[START OF Source records]
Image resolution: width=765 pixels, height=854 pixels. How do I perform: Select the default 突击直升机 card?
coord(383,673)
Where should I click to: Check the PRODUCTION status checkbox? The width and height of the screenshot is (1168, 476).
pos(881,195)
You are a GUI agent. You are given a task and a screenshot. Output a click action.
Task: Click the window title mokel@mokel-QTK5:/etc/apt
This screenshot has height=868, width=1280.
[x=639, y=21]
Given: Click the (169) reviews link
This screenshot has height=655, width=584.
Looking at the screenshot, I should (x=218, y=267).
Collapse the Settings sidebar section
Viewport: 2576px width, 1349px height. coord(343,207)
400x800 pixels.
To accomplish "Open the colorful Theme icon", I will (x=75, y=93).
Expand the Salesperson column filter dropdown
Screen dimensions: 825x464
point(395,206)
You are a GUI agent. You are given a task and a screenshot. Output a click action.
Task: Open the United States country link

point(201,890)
[END OF Source records]
- **Stated goal**
Reproduce all of the rows above, switching each "GUI agent" to "interface agent" and keeping every other character the same.

- **Result of the exercise**
Image resolution: width=765 pixels, height=854 pixels. How do I perform: Select the default 突击直升机 card?
coord(383,673)
Where should I click to: Check the PRODUCTION status checkbox? The width and height of the screenshot is (1168, 476).
pos(881,195)
You are a interface agent. You are given a task and a screenshot. Output a click action.
Task: Click the window title mokel@mokel-QTK5:/etc/apt
This screenshot has height=868, width=1280.
[x=639, y=21]
Given: Click the (169) reviews link
This screenshot has height=655, width=584.
Looking at the screenshot, I should (x=218, y=267).
Collapse the Settings sidebar section
Viewport: 2576px width, 1349px height. coord(343,207)
400x800 pixels.
To accomplish "Open the colorful Theme icon", I will (x=75, y=93).
Expand the Salesperson column filter dropdown
Screen dimensions: 825x464
point(395,206)
You are a interface agent. You are given a task and a screenshot. Output a click action.
Task: Open the United States country link

point(201,890)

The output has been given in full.